Inflation readings released this week came in slightly stronger than expected, and the U.S. central bank is keeping interest rates steady at their highest in 23 years.
Automation software developer UIPath Inc. saw its business slow in late March and April, in part due to the economy, co-founder Daniel Dines told analysts on Wednesday. Customers are also becoming more hesitant to enter into multiyear contracts, said Dines, who will take over as CEO on June 1, just months after stepping down as co-CEO, to replace former Google executive Rob Ensslin.
Cybersecurity software vendor SentinelOne is seeing a similar trend.
“There’s no question that buying habits are changing,” SentinelOne CEO Tomer Weingarten told CNBC on Friday, adding that “how customers evaluate software” is also changing. The company’s shares plummeted 22% in a week after the company’s guidance fell short of expectations.
Moreover, the impact of AI is forcing companies to shift their priorities.
Veeva CEO Peter Gassner cited “disruption at large companies advancing their AI plans.” Veeva, which sells life sciences software, saw its shares fall nearly 15% this week on concerns about spending later this year.
Gassner said on the earnings call that generative AI is a “competing priority” for Veeva’s customers.
Overall, it wasn’t bad news.
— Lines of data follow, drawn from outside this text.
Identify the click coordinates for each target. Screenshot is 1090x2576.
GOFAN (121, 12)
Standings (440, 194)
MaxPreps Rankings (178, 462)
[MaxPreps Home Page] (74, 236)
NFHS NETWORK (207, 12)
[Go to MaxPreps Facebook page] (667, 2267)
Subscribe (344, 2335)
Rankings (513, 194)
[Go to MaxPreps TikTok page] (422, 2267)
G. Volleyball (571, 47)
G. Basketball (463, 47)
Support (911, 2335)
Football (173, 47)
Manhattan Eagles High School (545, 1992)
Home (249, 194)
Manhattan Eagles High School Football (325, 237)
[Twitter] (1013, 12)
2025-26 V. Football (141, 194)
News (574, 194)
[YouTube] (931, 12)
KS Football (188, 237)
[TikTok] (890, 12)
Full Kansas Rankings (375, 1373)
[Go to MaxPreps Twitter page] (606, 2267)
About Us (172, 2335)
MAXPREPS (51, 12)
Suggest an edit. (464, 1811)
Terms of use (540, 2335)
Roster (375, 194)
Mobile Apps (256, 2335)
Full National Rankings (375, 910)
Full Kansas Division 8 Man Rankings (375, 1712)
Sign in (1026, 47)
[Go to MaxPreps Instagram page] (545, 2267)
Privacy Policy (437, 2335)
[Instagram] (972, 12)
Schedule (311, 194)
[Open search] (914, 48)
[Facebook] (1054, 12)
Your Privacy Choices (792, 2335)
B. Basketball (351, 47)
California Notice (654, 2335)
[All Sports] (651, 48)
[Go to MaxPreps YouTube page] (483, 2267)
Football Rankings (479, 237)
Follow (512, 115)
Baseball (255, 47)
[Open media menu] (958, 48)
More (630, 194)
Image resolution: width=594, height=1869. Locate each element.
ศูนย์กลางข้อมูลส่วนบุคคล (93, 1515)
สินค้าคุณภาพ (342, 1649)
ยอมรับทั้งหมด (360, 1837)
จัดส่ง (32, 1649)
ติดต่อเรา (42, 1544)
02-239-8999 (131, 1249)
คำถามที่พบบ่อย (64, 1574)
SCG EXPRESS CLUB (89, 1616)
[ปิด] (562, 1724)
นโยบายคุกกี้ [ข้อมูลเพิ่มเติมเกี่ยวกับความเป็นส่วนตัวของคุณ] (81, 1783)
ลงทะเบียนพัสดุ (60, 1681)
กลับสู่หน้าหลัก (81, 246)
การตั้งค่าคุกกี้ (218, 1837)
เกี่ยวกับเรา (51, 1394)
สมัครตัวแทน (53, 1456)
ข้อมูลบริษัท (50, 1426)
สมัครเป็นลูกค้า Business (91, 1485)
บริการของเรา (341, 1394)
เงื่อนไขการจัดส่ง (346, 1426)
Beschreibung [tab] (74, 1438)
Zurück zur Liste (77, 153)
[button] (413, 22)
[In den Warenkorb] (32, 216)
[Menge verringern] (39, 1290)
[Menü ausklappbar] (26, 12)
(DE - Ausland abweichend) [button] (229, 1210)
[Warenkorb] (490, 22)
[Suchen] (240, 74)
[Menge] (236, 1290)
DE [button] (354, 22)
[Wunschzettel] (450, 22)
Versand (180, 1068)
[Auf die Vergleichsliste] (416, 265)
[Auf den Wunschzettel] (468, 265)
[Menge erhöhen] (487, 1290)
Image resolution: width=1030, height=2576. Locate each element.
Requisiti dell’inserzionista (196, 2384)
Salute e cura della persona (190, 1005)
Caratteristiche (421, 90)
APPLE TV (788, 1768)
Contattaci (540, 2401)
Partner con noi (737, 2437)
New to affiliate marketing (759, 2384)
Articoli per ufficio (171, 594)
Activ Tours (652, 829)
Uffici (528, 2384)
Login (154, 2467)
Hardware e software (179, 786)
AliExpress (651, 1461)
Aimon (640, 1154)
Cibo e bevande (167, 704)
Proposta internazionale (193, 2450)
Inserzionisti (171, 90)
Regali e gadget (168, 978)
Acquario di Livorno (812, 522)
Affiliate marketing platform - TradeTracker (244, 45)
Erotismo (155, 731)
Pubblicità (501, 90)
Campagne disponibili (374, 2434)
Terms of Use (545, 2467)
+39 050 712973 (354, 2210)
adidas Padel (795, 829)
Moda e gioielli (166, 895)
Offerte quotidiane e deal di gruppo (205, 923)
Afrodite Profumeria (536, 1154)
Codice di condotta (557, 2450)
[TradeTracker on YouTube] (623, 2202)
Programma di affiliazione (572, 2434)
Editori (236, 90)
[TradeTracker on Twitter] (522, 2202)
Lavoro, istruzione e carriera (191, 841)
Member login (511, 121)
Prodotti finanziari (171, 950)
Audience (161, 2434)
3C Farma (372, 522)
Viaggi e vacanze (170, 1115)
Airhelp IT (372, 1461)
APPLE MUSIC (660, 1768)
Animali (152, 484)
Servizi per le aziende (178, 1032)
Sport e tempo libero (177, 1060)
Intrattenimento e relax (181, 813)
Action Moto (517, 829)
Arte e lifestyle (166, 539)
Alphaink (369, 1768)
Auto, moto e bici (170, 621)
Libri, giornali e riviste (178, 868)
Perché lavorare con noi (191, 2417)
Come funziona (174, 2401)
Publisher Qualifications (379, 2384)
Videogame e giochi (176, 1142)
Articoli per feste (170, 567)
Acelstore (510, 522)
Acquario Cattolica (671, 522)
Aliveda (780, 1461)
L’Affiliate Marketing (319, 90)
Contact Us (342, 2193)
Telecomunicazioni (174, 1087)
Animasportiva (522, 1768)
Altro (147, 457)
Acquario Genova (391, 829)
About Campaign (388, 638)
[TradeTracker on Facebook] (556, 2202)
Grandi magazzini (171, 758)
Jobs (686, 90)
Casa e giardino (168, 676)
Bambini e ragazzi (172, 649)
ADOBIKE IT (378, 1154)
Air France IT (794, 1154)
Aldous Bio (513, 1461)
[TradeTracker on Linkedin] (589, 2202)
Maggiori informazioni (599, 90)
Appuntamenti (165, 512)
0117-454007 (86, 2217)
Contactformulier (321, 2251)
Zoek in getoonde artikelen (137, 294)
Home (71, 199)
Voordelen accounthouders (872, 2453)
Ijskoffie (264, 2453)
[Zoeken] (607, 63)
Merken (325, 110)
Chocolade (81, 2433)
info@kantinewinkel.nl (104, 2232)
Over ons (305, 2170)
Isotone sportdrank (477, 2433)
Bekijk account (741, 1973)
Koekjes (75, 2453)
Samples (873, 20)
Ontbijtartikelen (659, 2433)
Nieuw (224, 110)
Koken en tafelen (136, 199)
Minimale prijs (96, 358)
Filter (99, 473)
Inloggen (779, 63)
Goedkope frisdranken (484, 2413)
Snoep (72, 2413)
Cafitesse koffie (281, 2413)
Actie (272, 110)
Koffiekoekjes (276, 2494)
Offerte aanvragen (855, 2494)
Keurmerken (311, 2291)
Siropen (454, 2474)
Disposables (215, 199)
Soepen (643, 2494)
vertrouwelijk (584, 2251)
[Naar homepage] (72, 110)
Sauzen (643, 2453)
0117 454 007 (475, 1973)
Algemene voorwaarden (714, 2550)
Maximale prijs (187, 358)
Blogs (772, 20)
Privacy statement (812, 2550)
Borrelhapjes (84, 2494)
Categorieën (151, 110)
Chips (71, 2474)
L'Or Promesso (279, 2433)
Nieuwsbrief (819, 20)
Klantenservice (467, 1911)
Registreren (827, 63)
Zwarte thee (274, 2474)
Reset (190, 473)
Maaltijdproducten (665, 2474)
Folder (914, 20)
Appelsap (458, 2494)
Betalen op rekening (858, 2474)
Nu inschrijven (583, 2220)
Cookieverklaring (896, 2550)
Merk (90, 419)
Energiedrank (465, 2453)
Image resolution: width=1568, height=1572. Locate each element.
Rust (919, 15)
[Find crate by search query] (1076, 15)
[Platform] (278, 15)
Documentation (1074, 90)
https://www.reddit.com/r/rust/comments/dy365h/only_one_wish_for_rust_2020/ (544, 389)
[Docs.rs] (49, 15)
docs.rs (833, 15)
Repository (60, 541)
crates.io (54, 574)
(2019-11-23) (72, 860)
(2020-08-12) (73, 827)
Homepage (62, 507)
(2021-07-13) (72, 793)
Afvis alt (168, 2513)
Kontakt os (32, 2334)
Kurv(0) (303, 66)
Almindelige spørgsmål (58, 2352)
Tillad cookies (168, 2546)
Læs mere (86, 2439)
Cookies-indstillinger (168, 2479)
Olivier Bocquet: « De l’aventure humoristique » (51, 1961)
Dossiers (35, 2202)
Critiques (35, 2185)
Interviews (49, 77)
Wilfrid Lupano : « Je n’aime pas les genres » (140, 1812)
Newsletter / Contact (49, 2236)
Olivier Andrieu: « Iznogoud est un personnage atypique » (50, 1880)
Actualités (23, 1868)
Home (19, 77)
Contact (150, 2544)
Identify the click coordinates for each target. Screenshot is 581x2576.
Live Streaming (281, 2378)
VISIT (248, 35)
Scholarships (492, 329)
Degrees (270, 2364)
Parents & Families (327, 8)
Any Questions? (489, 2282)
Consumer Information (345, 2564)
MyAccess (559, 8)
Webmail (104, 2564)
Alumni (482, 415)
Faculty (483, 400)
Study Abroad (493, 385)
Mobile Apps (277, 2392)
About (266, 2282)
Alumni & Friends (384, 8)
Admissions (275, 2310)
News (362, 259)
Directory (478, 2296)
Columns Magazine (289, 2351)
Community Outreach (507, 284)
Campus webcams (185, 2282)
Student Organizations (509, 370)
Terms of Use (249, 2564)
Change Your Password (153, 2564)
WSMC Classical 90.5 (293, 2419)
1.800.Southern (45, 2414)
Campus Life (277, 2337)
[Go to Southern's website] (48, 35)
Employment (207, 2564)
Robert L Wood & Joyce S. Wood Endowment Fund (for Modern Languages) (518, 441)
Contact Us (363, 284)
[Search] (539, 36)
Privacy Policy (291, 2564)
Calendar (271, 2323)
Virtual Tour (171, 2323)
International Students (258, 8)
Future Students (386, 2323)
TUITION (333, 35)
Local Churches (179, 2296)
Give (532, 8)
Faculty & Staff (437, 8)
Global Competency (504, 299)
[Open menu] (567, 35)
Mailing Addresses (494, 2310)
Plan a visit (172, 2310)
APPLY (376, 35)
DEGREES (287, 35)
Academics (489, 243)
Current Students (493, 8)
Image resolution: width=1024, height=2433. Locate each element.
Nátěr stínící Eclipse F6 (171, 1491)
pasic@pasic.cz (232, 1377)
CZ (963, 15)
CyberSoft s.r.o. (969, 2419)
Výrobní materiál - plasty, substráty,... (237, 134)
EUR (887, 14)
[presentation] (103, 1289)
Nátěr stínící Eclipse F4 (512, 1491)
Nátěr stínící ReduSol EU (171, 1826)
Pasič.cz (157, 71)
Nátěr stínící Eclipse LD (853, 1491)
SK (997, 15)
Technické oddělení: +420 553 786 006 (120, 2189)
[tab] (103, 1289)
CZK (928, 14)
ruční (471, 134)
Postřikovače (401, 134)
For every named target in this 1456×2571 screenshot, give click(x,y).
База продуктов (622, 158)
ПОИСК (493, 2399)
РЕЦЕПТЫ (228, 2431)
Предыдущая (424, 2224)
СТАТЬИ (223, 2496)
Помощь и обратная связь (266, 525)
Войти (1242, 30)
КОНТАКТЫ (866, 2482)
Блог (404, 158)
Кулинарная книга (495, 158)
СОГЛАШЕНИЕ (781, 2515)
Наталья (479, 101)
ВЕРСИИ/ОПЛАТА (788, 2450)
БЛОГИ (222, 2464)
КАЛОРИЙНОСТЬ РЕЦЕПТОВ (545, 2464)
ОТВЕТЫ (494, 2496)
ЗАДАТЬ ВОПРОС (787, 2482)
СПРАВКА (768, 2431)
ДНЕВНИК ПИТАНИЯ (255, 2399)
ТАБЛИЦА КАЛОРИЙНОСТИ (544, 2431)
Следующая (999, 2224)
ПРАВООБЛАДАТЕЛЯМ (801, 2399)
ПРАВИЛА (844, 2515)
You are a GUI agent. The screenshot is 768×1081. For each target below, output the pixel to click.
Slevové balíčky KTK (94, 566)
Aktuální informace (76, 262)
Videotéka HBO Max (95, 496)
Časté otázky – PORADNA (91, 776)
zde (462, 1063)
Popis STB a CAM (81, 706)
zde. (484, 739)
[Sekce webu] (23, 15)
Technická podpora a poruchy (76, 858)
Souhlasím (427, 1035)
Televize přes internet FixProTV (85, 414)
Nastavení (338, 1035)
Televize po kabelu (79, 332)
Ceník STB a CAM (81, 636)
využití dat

ZscalerShares of the company rose 8.5% on Friday after the security software provider reported better-than-expected quarterly results and raised its full-year earnings outlook.
“We expect demand to remain strong as more enterprises plan to adopt our platform to strengthen their cyber and data protection,” CEO Jay Chaudhary said in the company’s earnings call.
—CNBC’s Ari Levy contributed to this report.
clock: Mike Bailey of FBB Capital says revenue is good but the company needs to improve its software execution.